Olavo de Carvalho


Jornal da Tarde, 15 de outubro de 1998

A Independência do Brasil, como a das colônias espanholas, não foi uma independência senão do ponto de vista jurídico. Política e economicamente, apenas passamos de uma órbita de influência a outra, em mais um episódio da histórica rasteira que a coroa britânica deu em seus concorrentes ibéricos.

É claro que, entre os fundadores do País, havia quem fizesse força no sentido de uma independência mais efetiva. É o caso do grande Andrada, que começou por aconselhar o País a que não fizesse dívida com os grandes banqueiros europeus, porque a dívida, afirmava ele, jamais pararia de crescer. Demitimos o Andrada e estamos rolando a dívida até hoje.

A política inglesa era incentivar rebeliões e reivindicações progressistas nas colônias e áreas de influência alheias, sempre em defasagem com as possibilidades efetivas da economia local, para gerar crises e destruir a hegemonia dos impérios concorrentes. Estimuladas pelos ingleses a dançar num ritmo que não tinham força para acompanhar, as nações afetadas por essa política desenvolveram um complexo cultural crônico, que é a contradição de valores básicos: se buscam adaptar-se às exigências éticas e políticas da civilização progressista, têm de se submeter à potência internacional e perdem autonomia; se querem preservar a autonomia, têm de negar a seus cidadãos os novos direitos criados pela sociedade mais avançada. Daí que, nessas nações, os governos mais democratizantes tendam ao “entreguismo” (JK), e os governos nacionalistas ao “autoritarismo” (Bernardes, Geisel). O reflexo disto na cultura e na vida psicológica é um ambiente geral de farsa e irrealidade, onde todas as propostas têm algum vício secreto e onde ninguém pode dizer plenamente o que pensa, porque todos se sentem, no fundo, culpados de inconsistência.

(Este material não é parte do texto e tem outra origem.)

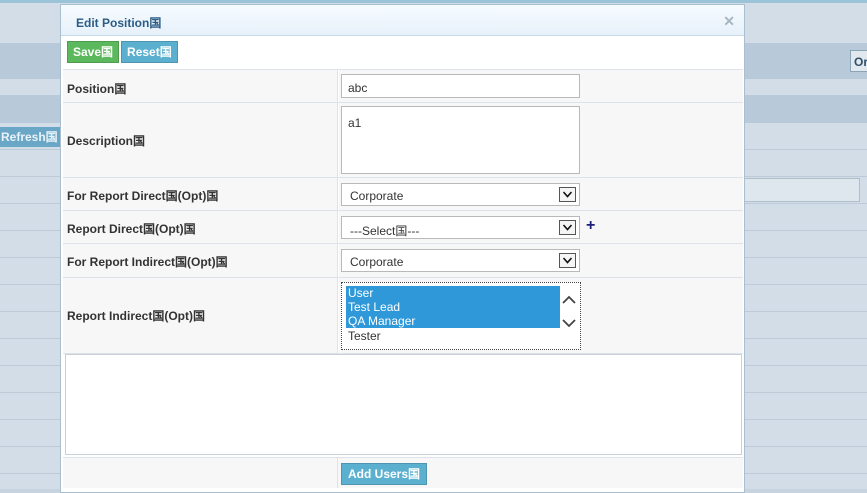 Image resolution: width=867 pixels, height=493 pixels. What do you see at coordinates (460, 140) in the screenshot?
I see `description-textarea: a1` at bounding box center [460, 140].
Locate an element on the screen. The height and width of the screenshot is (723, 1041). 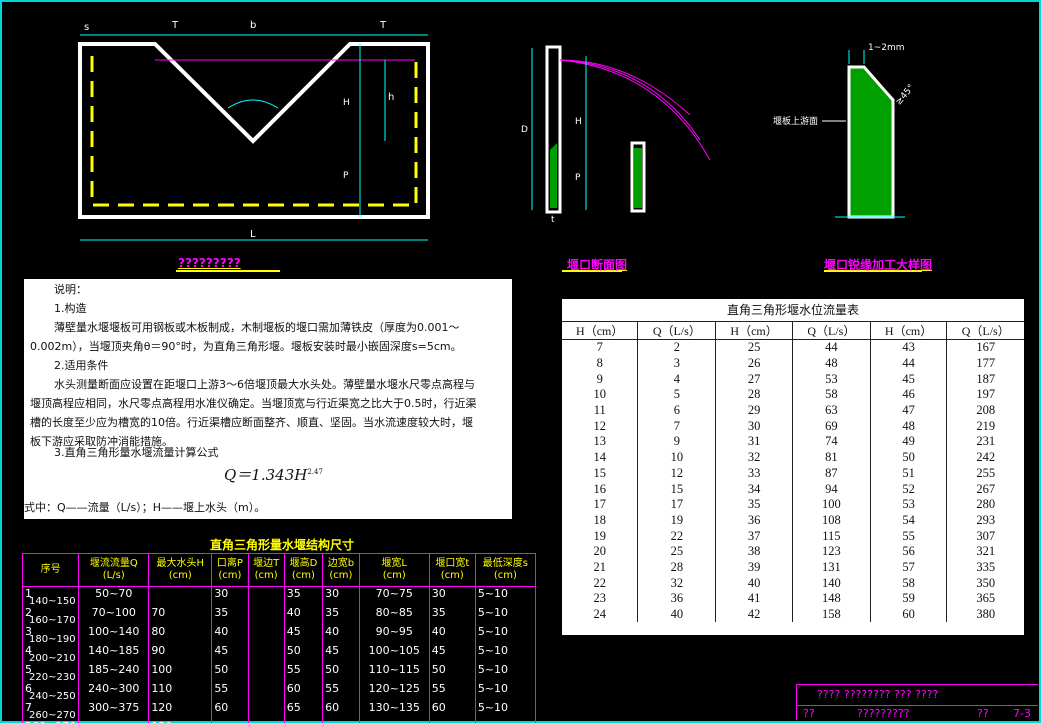
flow-cell: 34 is located at coordinates (754, 489).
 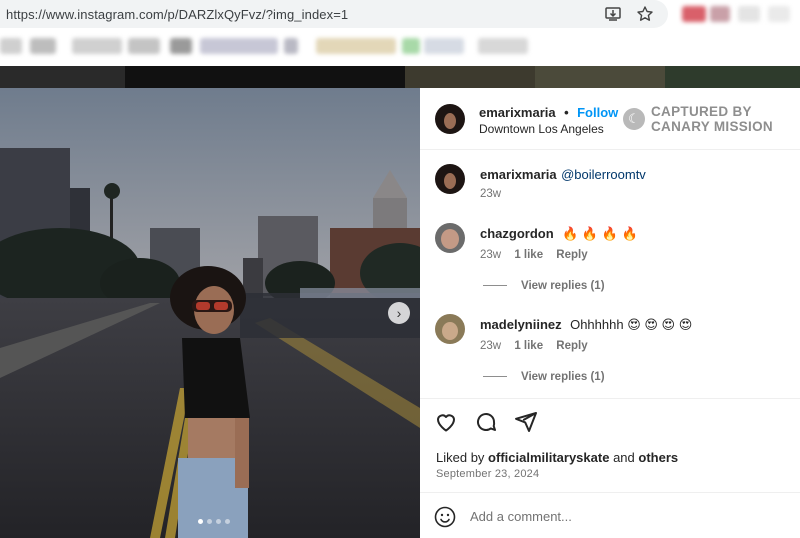 I want to click on chevron-right-icon: ›, so click(x=399, y=313).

Mais tarde o centro ativo da transformação mundial saiu da Europa e foi dividido entre os Estados Unidos e a União Soviética, hoje parece estar voltando para a Europa Ocidental. Mas não importa: são sempre os outros que ditam o nosso ritmo e nos forçam a mudanças que, se ampliam os direitos nominais da população, restringem a autonomia nacional e, se ampliam a autonomia nacional, atrasam a evolução dos direitos. Isso acontece hoje, por exemplo, com muita clareza, na questão da ecologia: ou defendemos o interesse nacional e nos tornamos ecologicamente “atrasados”, ou adotamos as novas normas ecológicas abdicando de nossa soberania, como ocorre nas reservas indígenas onde ONGs estrangeiras mandam e desmandam e onde um cidadão brasileiro não pode sequer entrar. Nenhuma das alternativas nos satisfaz, e não podemos também dispensar uma ou a outra. As potências que dirigem o nosso movimento estão plenamente conscientes da posição insustentável de duplo desconforto em que cronicamente nos colocam. Nós é que, às vezes, não percebemos o jogo e, aderindo a aparências, a palavras e rótulos atraentes, ora louvamos o nacionalismo sem assumir a responsabilidade pelo atraso político que ele criará necessariamente, ora proclamamos idealisticamente novos direitos sociais e políticos sem termos a coragem de confessar que o preço deles será a nossa submissão maior a potências internacionais.

Hoje estamos, com FHC, numa fase democratizante-internacionalista; amanhã ou depois, com Lula ou outro petista no governo, voltaremos ao nacionalismo autoritário de Vargas (ou – por paradoxal que pareça – de Geisel). Em qualquer dos casos, sentimos uma profunda frustração, pois nossos melhores esforços são viciados por um mal secreto. É a contradição básica que torna tão difícil a um brasileiro sustentar um discurso político coerente: a coerência das idéias torna-se incoerência dos atos, e vice-versa. Por isso os nossos governantes mais eficazes foram os que tinham o discurso aparentemente mais ambíguo e mais oco, ideologicamente, e por isso os nossos políticos mais caracteristicamente “coerentes a seus ideais”, como Luiz Carlos Prestes e Carlos Lacerda, acabam nada deixando atrás de si senão um rastro de belas palavras…

Meio farsa, meio tragédia, a nossa independência perenemente semifrustrada poderia nos levar à loucura, se não fosse a proverbial habilidade do brasileiro para viver na ambigüidade. Mas esta capacidade é por seu lado parte do estilo tradicionalmente nacional de vida, que um progressismo moralista hoje nos convida a abandonar em troca de um rigorismo legalista de tipo americano que, por sua vez, custará ao nosso país novas submissões. E assim por diante. Até quando?